Miguel Rodrigo pun mengumumkan bahwa laga tersebut menjadi pertandingan terakhirnya sebagai pelatih profesional. Ia menyampaikan keputusan tersebut melalui unggahan di akun Instagram pribadinya.
“Kemarin adalah hari yang sangat istimewa bagi saya. Pertandingan SEA Games kemarin adalah tugas terakhir saya sebagai pelatih futsal profesional,” tulis Rodrigo.
“Hari itu menandai perpisahan saya secara permanen dari karier kepelatihan, di negara yang saya cintai sepenuh hati dan akan selalu ada di hati saya,” lanjutnya.
Meski tak mampu mempersembahkan emas, Rodrigo mengaku bangga dengan pencapaiannya bersama Thailand. Dalam dua tahun terakhir, ia sukses membawa Thailand menjadi runner-up Piala Asia Futsal 2024 serta menembus peringkat sembilan dunia.
Keputusan pensiun diambil Rodrigo dengan alasan keluarga. Pelatih berusia 55 tahun itu memilih kembali ke Spanyol untuk memulai babak baru dalam hidupnya. Ia menegaskan tak akan lagi melatih tim profesional, baik klub maupun tim nasional.
“Alasan saya meninggalkan dunia futsal profesional sangat jelas, yaitu keluarga. Saya harus kembali ke Spanyol untuk memulai babak baru dan merawat keluarga. Ini adalah hal paling penting dalam hidup saya saat ini,” ujarnya.

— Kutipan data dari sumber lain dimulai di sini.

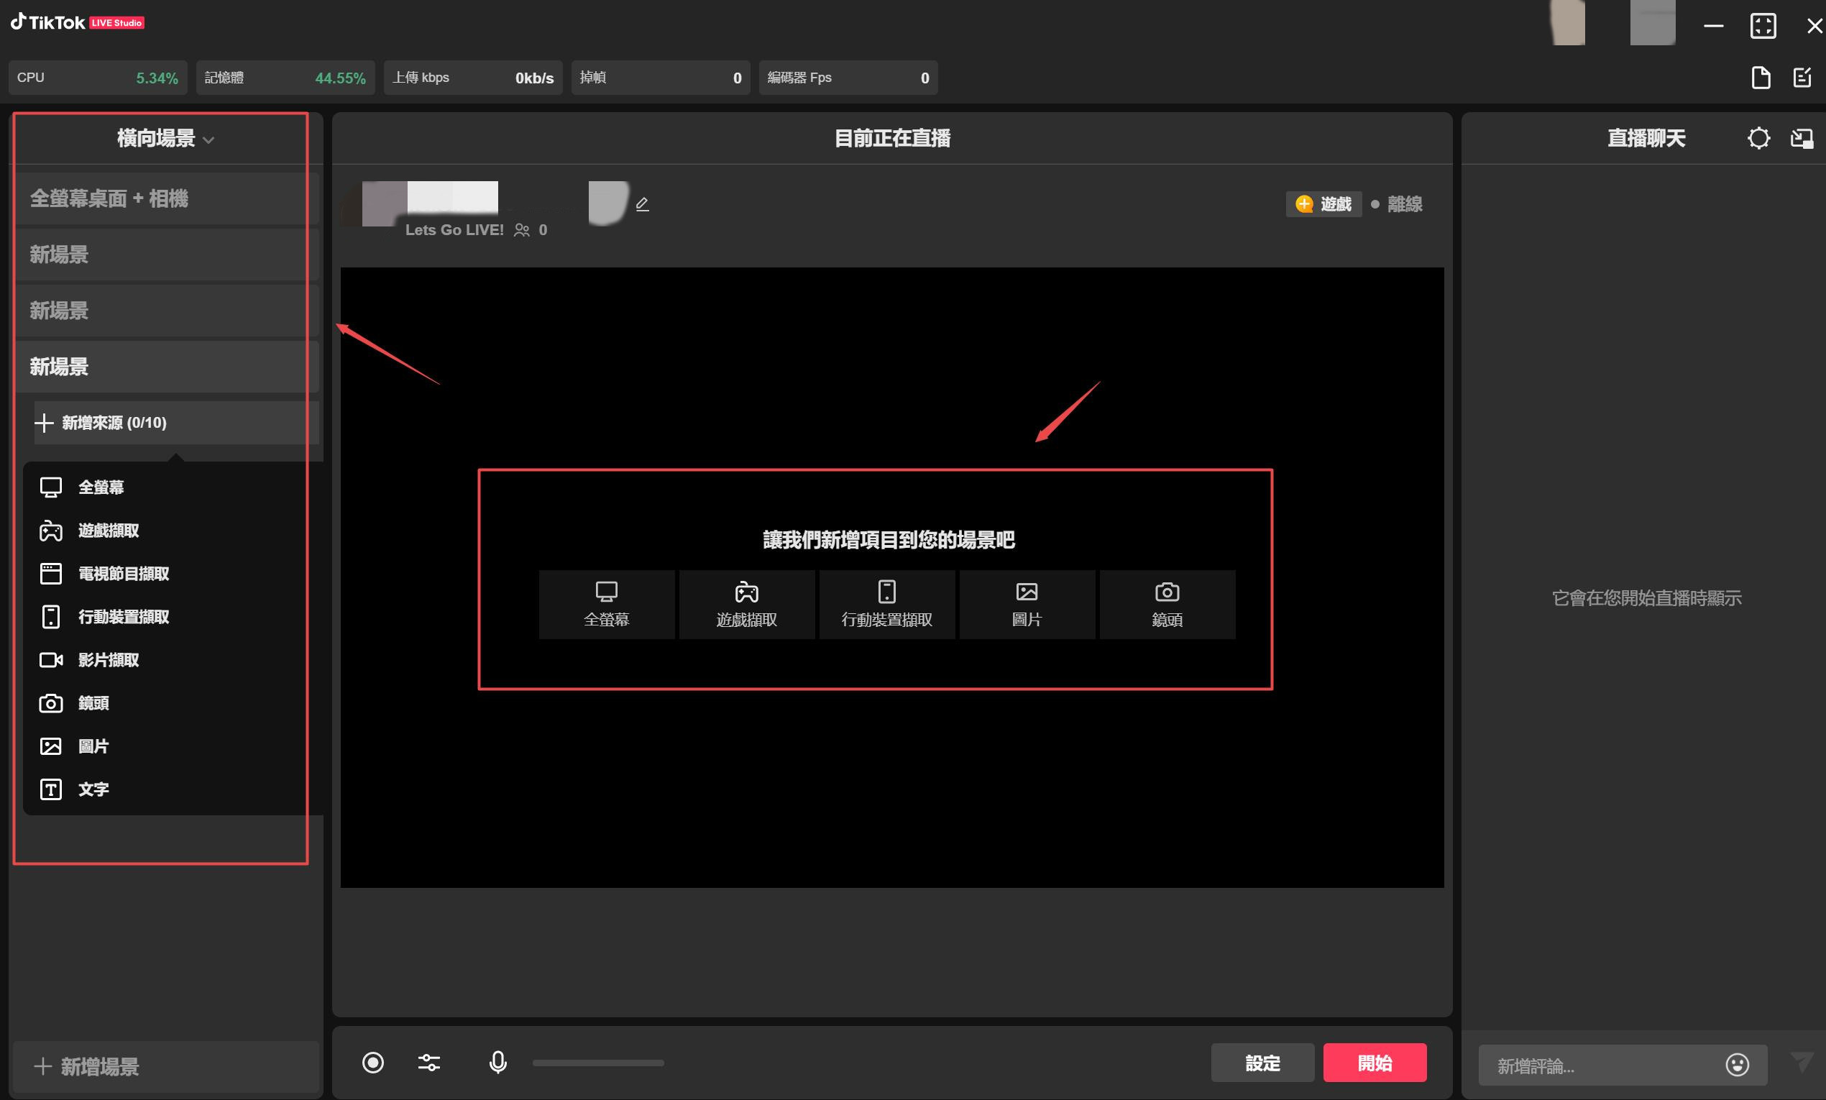Image resolution: width=1826 pixels, height=1100 pixels.
Task: Mute the microphone
Action: point(498,1063)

“Babak saya sebagai pelatih tim profesional telah selesai,” tambahnya.
Meski pensiun dari level elite, Rodrigo belum sepenuhnya meninggalkan futsal. Ia berencana fokus melatih pemain muda dan pelatih pemula, serta terlibat di klub amatir Albolote FS di kota kelahirannya.
Kekalahan dari Indonesia pun menjadi momen simbolis: berakhirnya dominasi Thailand di SEA Games, sekaligus penutup karier panjang Miguel Rodrigo di dunia futsal internasional.